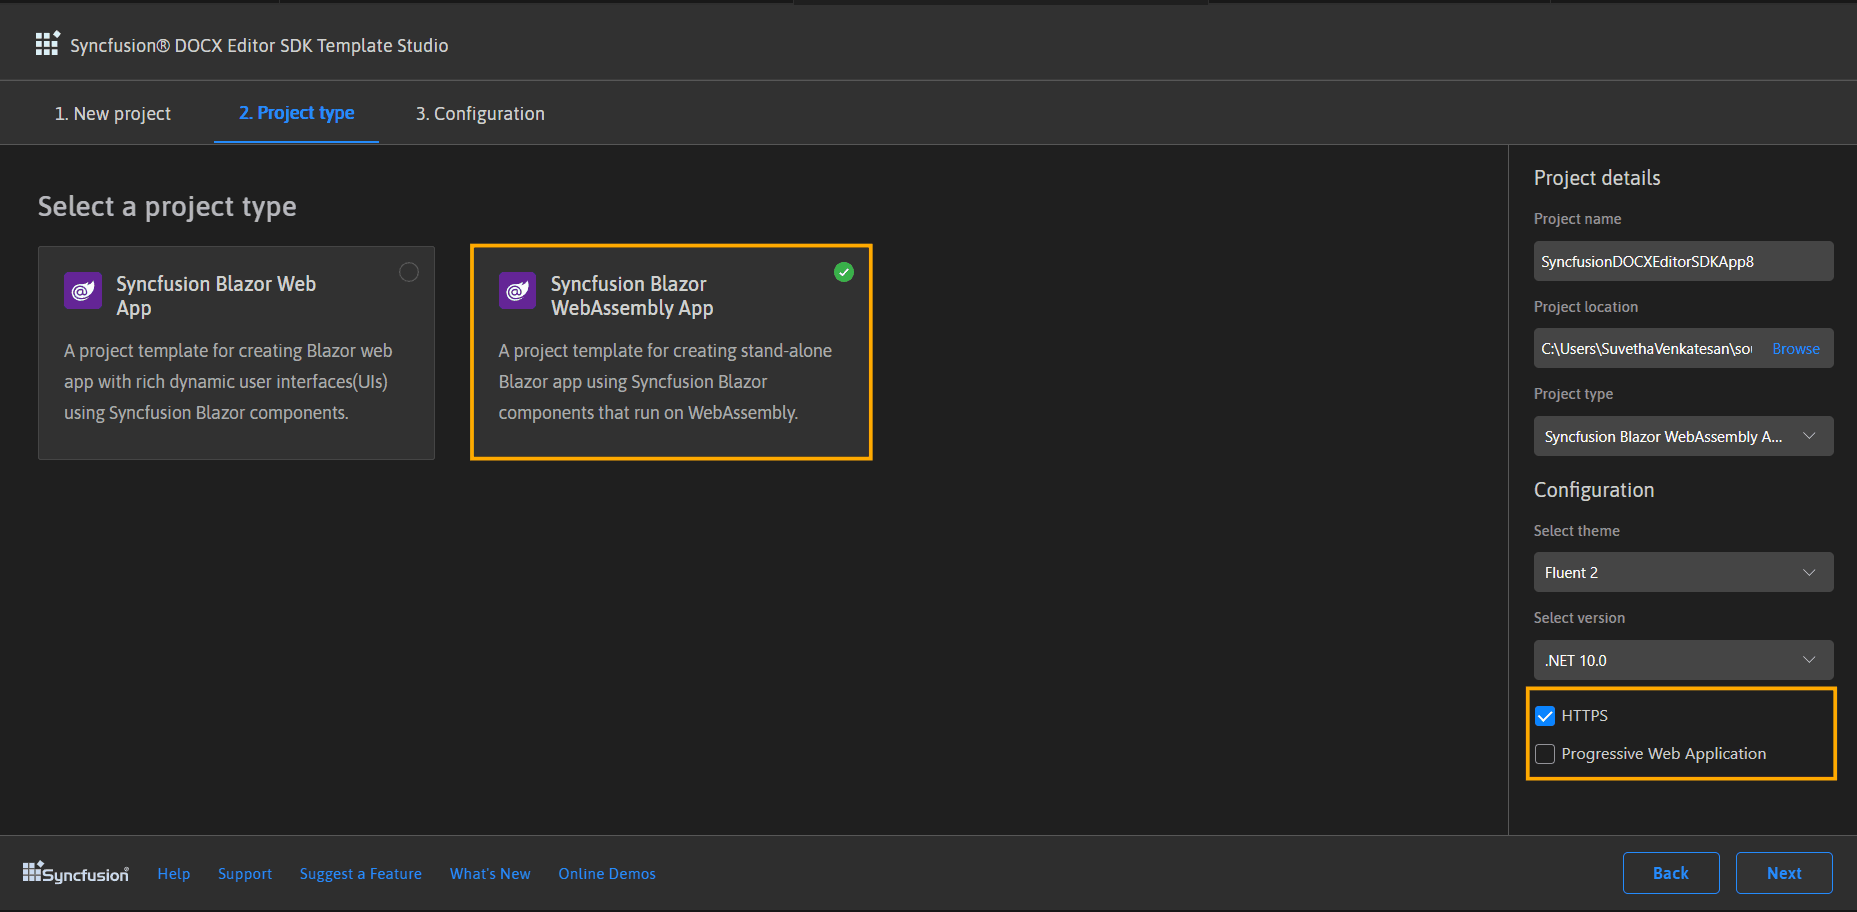1857x912 pixels.
Task: Select the Syncfusion Blazor Web App radio button
Action: [409, 272]
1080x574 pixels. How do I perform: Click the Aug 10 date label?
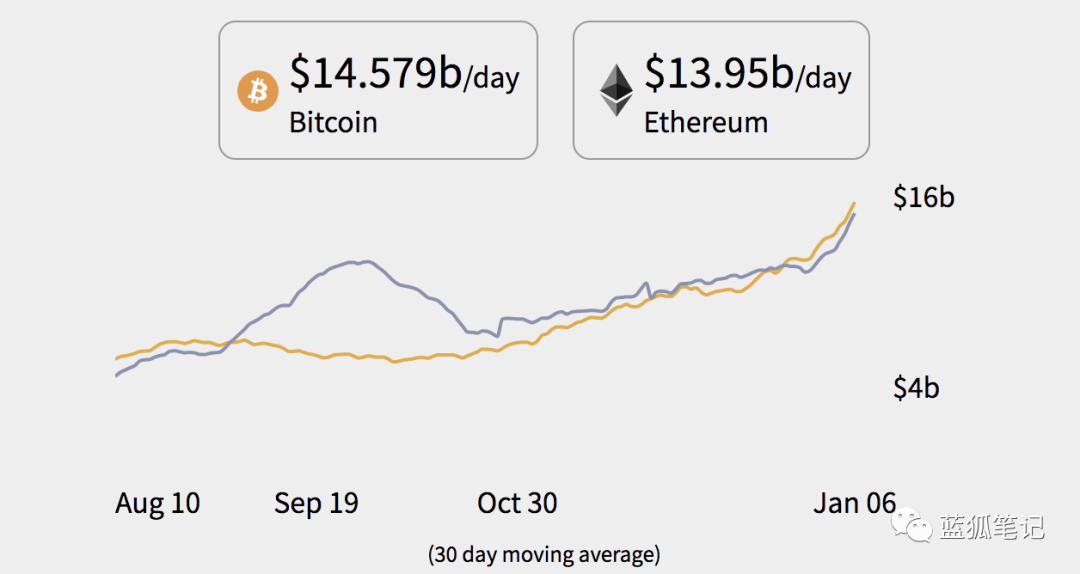click(158, 504)
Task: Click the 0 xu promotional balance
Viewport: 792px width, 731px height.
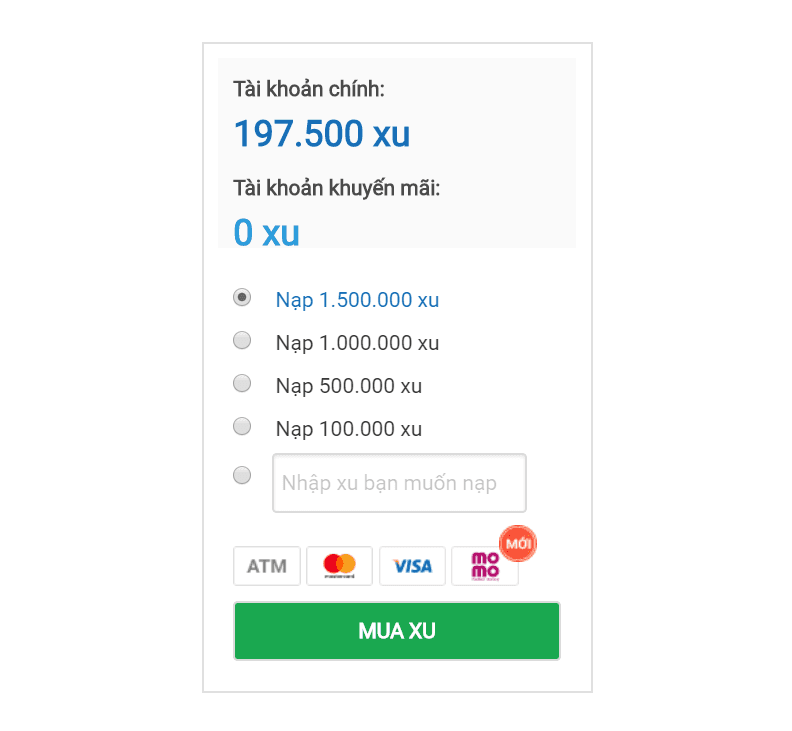Action: click(266, 232)
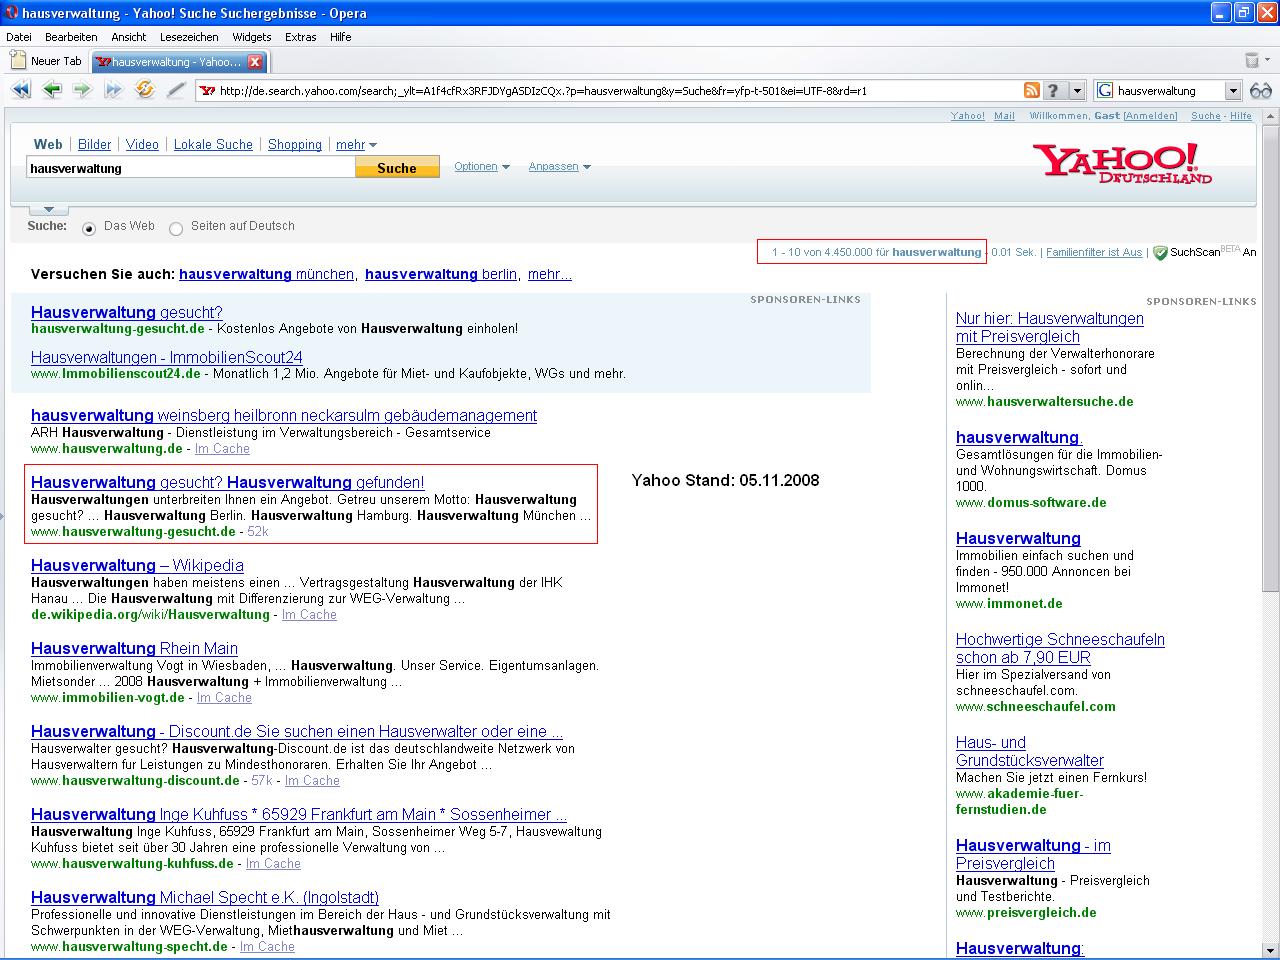Image resolution: width=1280 pixels, height=960 pixels.
Task: Expand the "mehr" dropdown in Yahoo search
Action: pos(356,145)
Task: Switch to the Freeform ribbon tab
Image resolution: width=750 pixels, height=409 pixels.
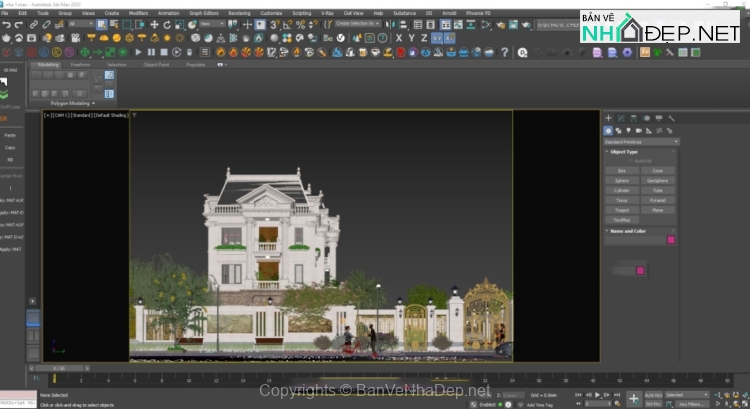Action: click(80, 64)
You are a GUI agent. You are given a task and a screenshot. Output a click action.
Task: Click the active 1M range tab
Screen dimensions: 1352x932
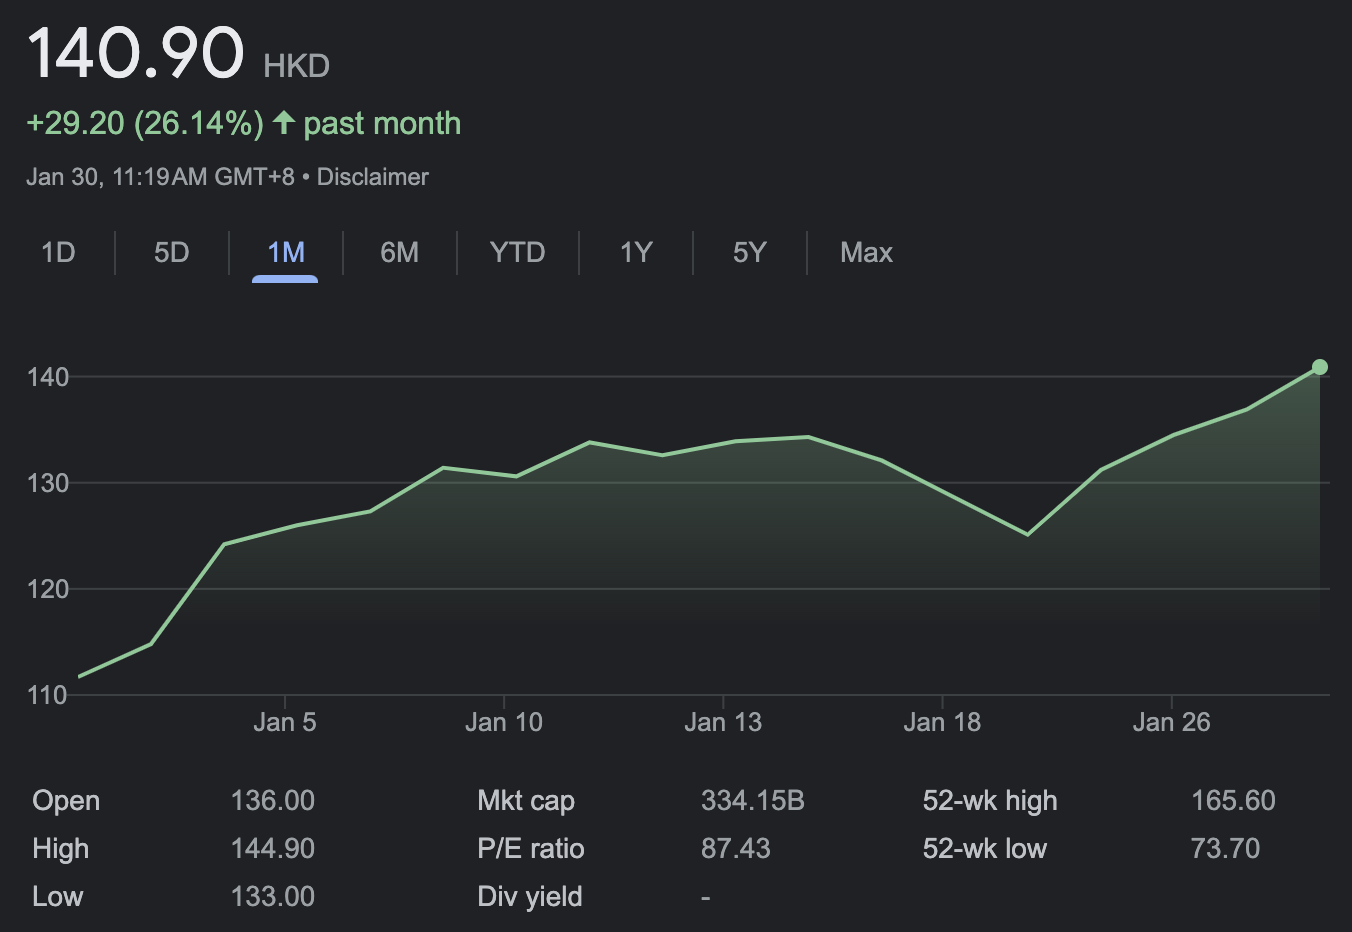pyautogui.click(x=285, y=252)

> REQUIRED WORK: Rewrite the lines of all the records above, swapping "screenshot" for "screen capture" and changing nothing else. Leave the pictures out.

> FULL ANSWER:
1857x912 pixels.
Task: Select the Syncfusion Blazor Web App radio button
Action: [409, 272]
1080x574 pixels. How do I perform: Click the Aug 10 date label?
click(158, 504)
Task: Click the 0 xu promotional balance
Viewport: 792px width, 731px height.
Action: click(266, 232)
Image resolution: width=1280 pixels, height=960 pixels.
Task: Expand the "mehr" dropdown in Yahoo search
Action: pos(356,145)
Task: Switch to the Freeform ribbon tab
Image resolution: width=750 pixels, height=409 pixels.
Action: click(80, 64)
You are a GUI agent. You are given a task and a screen capture. Output a click action.
Task: Click the active 1M range tab
Screen dimensions: 1352x932
pyautogui.click(x=285, y=252)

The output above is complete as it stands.